Last year, multi-billionaires Bill and Melinda Gates announced that their foundation will pay for millions of poor women in sub-Saharan Africa to receive injections of long-lasting hormonal contraceptives.
Anne Hendrixson, Assistant Director of the Population and Development program at Hampshire College, argues that advocates of women’s rights should oppose the Gates plan as population control in a new guise.
Anne has kindly shared the text of her talk on the issue, presented to the opening session of the From Abortion Rights to Social Justice: Building the Movement for Reproductive Freedom conference held in AmherstMassachusetts in April.
The conference, organized by HampshireCollege’s Population and Development (PopDev) and Civil Liberties and Public Policy (CLPP) programs, drew over 1,000 people from 132 campuses and 260 organizations.
Anne’s talk was one of 14 short presentations a wide range of women activists, writers and organizers at the the opening session, Speaking Out for Reproductive Freedom. Videos of all the talks can be viewed on CLPP’s YouTube Page.
by Anne Hendrixson
As a long-time advocate for feminist population politics, it is ironic for me that I celebrate my birthday each year on July 11: World Population Day.
And last year on my birthday, all the major international reproductive health organizations and donors —like UNFPA, USAID and the Gates Foundation — convened in London.
They were not there to celebrate my birthday.
They were hosting the 2012 London Family Planning Summit where they rolled out a 4.3 billion dollar family planning strategy. The strategy is focused on voluntary fertility control. Its main goal is to reach 380 million women in the global South with contraceptives by 2020. Abortion is excluded, because major donor Melinda Gates is anti-choice.
Melinda Gates hails this as the biggest investment in women in history.
But this “investment in women” wasn’t made on International Women’s Day. It was made on World Population Day. And this is telling.
Is this so-called “rebirth of family planning” an investment in women?
Or is it a re-investment in retrograde population control thinking?
By focusing on women and fertility on World Population Day, the Summit revived notions that poor, women of color in the global South are victims of their own fertility, and the reason for population growth.
This entrenches gender norms, racial stereotypes, and global power divides.
It reinforces retro ideas that population growth, and therefore women of color, are the reason for poverty.
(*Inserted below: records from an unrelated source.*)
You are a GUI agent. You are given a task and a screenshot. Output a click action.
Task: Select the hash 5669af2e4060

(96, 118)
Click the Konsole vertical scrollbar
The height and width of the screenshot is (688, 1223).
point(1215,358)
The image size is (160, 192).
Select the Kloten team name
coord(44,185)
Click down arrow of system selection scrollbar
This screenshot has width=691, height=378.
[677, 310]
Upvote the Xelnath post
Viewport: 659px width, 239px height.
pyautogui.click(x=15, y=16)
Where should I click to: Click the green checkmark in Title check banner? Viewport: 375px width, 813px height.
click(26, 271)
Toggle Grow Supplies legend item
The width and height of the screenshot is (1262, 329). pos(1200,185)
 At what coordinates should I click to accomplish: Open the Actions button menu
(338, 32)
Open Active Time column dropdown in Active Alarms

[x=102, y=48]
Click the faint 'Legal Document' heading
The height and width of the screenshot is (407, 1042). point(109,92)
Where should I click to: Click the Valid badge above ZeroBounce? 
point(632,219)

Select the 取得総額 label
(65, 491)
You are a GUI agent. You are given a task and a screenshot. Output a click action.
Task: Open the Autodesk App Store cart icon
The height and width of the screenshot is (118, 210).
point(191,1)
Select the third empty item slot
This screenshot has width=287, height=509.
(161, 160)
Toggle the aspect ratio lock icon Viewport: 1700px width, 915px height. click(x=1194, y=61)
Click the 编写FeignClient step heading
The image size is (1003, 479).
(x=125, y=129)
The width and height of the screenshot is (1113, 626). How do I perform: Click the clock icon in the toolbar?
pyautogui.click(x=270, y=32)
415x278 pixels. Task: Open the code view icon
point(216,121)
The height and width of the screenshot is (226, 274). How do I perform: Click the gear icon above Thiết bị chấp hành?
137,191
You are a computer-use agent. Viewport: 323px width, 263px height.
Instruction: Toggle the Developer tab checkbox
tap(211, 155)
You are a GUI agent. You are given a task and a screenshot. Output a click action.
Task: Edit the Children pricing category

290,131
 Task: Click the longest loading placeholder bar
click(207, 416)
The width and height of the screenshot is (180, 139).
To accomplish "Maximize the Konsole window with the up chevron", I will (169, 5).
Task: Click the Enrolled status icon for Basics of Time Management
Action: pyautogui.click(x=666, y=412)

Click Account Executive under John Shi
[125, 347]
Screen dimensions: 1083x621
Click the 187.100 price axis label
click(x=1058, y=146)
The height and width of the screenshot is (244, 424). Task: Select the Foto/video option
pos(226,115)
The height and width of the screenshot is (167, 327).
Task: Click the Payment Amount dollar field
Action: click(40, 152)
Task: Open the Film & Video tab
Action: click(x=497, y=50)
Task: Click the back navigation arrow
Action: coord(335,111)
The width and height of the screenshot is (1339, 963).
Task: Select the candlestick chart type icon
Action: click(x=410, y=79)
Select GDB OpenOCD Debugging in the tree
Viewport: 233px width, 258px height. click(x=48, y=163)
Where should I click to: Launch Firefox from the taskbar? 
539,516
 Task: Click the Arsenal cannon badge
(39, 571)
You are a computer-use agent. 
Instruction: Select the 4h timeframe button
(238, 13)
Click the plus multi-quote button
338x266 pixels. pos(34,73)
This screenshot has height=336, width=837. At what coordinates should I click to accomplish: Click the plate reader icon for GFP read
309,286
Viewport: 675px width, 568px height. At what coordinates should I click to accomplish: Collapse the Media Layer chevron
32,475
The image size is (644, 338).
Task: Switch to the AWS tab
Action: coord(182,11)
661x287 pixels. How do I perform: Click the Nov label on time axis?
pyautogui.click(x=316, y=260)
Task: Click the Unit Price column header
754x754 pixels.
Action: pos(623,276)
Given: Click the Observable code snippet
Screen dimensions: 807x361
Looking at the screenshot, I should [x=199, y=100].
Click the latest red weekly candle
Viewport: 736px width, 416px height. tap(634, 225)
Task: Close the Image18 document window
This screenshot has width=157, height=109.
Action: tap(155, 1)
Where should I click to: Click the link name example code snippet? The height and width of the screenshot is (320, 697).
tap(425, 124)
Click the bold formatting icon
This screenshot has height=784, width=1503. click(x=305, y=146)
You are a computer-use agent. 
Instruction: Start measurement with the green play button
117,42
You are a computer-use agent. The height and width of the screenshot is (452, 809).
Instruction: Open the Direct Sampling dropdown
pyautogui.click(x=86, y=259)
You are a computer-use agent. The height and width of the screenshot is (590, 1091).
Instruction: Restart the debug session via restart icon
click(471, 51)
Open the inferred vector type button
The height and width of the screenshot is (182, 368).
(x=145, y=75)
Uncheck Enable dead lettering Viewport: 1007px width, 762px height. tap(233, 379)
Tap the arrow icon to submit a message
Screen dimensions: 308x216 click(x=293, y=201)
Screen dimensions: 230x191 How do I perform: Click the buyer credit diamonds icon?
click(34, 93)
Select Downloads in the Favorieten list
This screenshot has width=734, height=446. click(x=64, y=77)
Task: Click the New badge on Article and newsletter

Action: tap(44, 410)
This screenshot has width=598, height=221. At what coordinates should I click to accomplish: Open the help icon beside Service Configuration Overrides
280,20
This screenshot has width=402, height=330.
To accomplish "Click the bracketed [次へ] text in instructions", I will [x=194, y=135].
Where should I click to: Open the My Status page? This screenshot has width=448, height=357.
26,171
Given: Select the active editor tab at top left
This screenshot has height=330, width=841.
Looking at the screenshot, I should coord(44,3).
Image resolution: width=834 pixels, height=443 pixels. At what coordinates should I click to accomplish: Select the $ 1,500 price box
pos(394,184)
This “rebirth of family planning” is not a win for reproductive justice. It is a cause for deep concern.
An influx of hormonal contraceptives into Southern Africa and South Asia will not safeguard people’s reproductive health and freedom.
With number-driven targets aimed at women of color, lack of safe abortion, and a limited menu of contraception options, it may be the “rebirth of population control.”
Not that population control has gone away: population control abuses happen today, like forced and coerced sterilization for HIV positive women in parts of Africa, and the two-child norm in states in India.
In anticipation of right-wing backlash against this limited, family planning agenda, the Gates Foundation rolled-out a website: No-Controversy.com. When I first visited the site, it read, No Controversy in Contraceptives.
The argument seems to be that if I agree with contraception access, which I do, I’ll agree with the Gates agenda, which I firmly, and passionately, don’t.
So to the Gates Foundation, I say, Yes Controversy!
Controversy for safer contraceptives!
Controversy for freedom from coerced and forced sterilization!
Controversy to hold international donors and organizations accountable for what they do!
Controversy to end testing unethical contraception testing on human subjects!
Controversy to build an inclusive and righteous reproductive justice movement!